The NM communities in Asia actively moved to solve these problems. As the first case of COVID-19 occurred in Wuhan, China, the Chinese Society of Nuclear Medicine and the editorial board of the Chinese Journal of Nuclear Medicine and Molecular Imaging organized a group of professionals to formulate an expert consensus on the safety management of NM diagnosis and treatment during the outbreak of COVID-19. It was published in the journal February 24, 2020,8 and was soon translated into English and published in the European Journal of Nuclear Medicine and Molecular Imaging.9 The ARCCNM held a conference in conjunction with the Philippine Society of Nuclear Medicine in early February 2020 in Manila, Philippines. The ANMB examination was held at the same time. Fellows of ANMB kept communicating through social network services and emails, and the ANMB committee provided an online lecture series. eLearning modules were provided by ARCCNM in conjunction with the Regional Cooperation Agreement regional office (RCARO). They were freely available at the website of RCARO,10 and covers brain diseases including brain tumor, cerebral ischemia, epilepsy, dementia, and movement disorders; Endocrine diseases include thyrotoxicosis, thyroiditis, thyroid nodules, thyroid cancer, and parathyroid adenoma; Cardiopulmonary diseases include stable angina, cardiomyopathy, pulmonary embolism; Oncology diseases includes head and neck cancer, esophageal cancer, lung cancer, breast cancer, colorectal cancer, lymphoma, gynecologic cancer, prostate cancer, neuroblastoma; Malignant and inflammatory bone diseases. eLearning modules on reporting bone scan, renal scan, and myocardial perfusion imaging were also included. Physics and chemistry modules included PET/CT instrumentation, image artifacts, quality control, dosimetry, and cyclotron radiochemistry.

Living in the COVID-19 pandemic has become the new normal.

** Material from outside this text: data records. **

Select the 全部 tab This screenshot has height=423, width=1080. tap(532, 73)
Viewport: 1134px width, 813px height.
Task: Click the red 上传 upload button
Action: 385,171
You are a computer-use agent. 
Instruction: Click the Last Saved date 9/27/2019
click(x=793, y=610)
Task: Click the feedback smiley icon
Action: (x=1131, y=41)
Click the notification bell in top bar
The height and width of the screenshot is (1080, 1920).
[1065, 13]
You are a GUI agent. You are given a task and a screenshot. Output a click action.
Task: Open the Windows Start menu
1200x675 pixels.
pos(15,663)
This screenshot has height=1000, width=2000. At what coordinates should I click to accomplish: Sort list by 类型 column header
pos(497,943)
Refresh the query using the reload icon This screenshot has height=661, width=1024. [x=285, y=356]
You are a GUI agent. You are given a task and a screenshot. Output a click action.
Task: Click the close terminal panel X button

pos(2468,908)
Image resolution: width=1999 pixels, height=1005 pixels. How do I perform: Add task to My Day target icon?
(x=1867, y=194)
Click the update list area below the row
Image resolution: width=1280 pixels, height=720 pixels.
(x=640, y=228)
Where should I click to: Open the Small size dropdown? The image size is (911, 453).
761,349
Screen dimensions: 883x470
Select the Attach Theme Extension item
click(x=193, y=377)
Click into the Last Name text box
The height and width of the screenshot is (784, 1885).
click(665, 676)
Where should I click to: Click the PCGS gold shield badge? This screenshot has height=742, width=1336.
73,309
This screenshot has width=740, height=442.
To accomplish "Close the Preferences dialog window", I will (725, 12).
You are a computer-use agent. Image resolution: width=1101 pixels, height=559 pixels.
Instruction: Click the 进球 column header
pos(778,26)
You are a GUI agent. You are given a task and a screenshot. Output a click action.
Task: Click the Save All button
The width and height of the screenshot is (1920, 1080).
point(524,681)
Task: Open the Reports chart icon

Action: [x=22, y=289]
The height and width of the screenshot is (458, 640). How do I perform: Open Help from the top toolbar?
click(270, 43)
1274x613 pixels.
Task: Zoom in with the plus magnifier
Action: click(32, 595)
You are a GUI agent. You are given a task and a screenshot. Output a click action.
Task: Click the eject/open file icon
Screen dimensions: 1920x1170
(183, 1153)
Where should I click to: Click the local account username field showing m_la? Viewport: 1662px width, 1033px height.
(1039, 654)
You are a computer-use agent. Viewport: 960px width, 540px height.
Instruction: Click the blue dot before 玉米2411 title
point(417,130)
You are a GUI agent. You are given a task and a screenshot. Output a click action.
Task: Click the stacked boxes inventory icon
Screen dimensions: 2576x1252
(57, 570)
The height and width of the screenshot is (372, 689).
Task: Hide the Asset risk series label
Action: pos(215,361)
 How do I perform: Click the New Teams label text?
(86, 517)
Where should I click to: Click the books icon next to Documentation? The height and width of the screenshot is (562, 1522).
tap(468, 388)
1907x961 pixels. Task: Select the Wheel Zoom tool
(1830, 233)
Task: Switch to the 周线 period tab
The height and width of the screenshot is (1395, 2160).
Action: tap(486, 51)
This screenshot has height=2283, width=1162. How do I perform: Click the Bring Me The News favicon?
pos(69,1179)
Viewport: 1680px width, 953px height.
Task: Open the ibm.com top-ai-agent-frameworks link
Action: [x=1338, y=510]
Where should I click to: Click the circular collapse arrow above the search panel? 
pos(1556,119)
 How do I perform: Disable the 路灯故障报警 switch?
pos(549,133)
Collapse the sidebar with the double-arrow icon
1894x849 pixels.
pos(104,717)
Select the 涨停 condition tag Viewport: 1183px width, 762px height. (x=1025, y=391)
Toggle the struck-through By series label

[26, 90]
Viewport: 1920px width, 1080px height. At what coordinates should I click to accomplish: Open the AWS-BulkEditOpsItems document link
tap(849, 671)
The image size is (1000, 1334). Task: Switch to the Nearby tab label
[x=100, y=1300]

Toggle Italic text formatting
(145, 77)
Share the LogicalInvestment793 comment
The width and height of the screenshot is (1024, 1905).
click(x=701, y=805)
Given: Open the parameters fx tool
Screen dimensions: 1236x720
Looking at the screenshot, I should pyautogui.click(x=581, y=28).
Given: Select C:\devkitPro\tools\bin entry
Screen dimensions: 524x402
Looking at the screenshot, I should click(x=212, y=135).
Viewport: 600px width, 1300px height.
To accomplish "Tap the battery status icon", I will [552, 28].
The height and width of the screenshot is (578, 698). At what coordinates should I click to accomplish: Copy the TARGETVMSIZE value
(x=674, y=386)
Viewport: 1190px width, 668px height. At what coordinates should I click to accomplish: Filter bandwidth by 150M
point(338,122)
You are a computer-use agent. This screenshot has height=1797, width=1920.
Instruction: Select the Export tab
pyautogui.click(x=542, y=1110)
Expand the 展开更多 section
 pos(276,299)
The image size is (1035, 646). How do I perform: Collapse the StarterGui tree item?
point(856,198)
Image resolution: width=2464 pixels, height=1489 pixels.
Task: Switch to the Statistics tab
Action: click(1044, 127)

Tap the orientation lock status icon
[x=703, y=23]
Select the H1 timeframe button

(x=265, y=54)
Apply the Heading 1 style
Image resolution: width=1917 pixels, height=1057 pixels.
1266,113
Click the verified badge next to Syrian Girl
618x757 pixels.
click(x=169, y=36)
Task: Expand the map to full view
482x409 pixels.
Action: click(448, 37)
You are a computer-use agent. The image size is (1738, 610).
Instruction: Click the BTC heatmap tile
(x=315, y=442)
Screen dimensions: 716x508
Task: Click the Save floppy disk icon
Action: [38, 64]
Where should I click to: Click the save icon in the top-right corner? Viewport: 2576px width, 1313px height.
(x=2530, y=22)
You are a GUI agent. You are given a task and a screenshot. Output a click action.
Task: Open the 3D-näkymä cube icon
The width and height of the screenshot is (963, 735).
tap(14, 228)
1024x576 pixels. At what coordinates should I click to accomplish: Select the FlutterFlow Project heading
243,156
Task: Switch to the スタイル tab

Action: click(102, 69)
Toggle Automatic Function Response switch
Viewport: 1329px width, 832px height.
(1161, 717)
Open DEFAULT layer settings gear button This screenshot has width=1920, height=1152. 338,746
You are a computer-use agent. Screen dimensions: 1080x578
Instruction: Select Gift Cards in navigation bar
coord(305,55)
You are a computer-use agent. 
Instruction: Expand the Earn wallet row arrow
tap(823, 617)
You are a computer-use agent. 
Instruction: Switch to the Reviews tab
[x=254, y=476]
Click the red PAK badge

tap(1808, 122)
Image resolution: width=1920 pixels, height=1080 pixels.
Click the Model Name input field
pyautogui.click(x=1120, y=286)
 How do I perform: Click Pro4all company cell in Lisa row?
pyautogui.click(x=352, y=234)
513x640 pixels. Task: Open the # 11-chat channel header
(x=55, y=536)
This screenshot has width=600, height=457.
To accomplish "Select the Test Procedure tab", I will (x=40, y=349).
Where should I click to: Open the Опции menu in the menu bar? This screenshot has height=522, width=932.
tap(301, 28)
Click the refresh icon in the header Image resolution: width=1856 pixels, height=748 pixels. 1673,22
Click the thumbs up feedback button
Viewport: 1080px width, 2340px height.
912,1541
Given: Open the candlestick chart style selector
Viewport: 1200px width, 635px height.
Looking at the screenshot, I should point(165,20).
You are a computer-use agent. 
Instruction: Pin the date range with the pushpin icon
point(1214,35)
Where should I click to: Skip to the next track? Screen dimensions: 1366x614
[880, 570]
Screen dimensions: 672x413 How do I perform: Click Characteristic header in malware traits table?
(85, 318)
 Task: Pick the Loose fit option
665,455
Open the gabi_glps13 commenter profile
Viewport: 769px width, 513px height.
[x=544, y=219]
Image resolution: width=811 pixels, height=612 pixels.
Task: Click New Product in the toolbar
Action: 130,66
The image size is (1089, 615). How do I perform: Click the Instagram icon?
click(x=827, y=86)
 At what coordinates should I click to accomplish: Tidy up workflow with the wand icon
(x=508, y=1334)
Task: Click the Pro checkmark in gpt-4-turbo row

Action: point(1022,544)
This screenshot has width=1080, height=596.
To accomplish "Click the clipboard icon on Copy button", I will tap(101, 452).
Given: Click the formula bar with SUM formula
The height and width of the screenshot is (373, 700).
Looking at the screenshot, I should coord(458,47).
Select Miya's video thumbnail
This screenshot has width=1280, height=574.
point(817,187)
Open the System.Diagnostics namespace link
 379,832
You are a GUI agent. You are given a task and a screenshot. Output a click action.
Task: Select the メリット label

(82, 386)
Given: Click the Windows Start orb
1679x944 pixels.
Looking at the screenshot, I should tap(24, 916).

Governments throughout the world have implemented many strategies to contain the spread of the disease and to mitigate the impact of COVID-19. The success of these measures is significantly heterogeneous, varying among countries and communities of different social and economic statuses. International leaders, including IAEA officers, suggested a plan to return to “business as usual” in NM.11 Online surveys clearly showed that both practice of NM and supply of RI in Asia was recovering. Uncertainty of the situation was mitigated as NM practitioners learned more about COVID-19 and their thoughts were rationalized by experience of working.

This review article has some limitations. First, we could not cover all institutions and countries in Asia. We had no information on NM practice in central Asia. It is clear that the situation is heterogeneous and differed according to countries and regions. Second, our data do not show the situation in detail. However, we could show a changing trend of NM practice in Asia.

In conclusion, despite restrictions and difficulties, many NM departments in Asia are returning to their pre-COVID-19 practices.

Conflict of interest

Authors have no conflict of interest.

Acknowledgment

Authors thank Dr. Jahae Kim, Chonnam National University Hospital; Dr. Alvin Quinon, Capitol University Medical center and Zamboanga City Medical Center; Dr. Susan Camomot of Maria Reyna Xavier University Hospital and Cagayan de Oro Medical Center; Dr. Manoj Gupta, Rajiv Gandhi Cancer Institute and Research Centre; Dr. Iyad Sultan, King Hussein Cancer Center for their providing data and insights.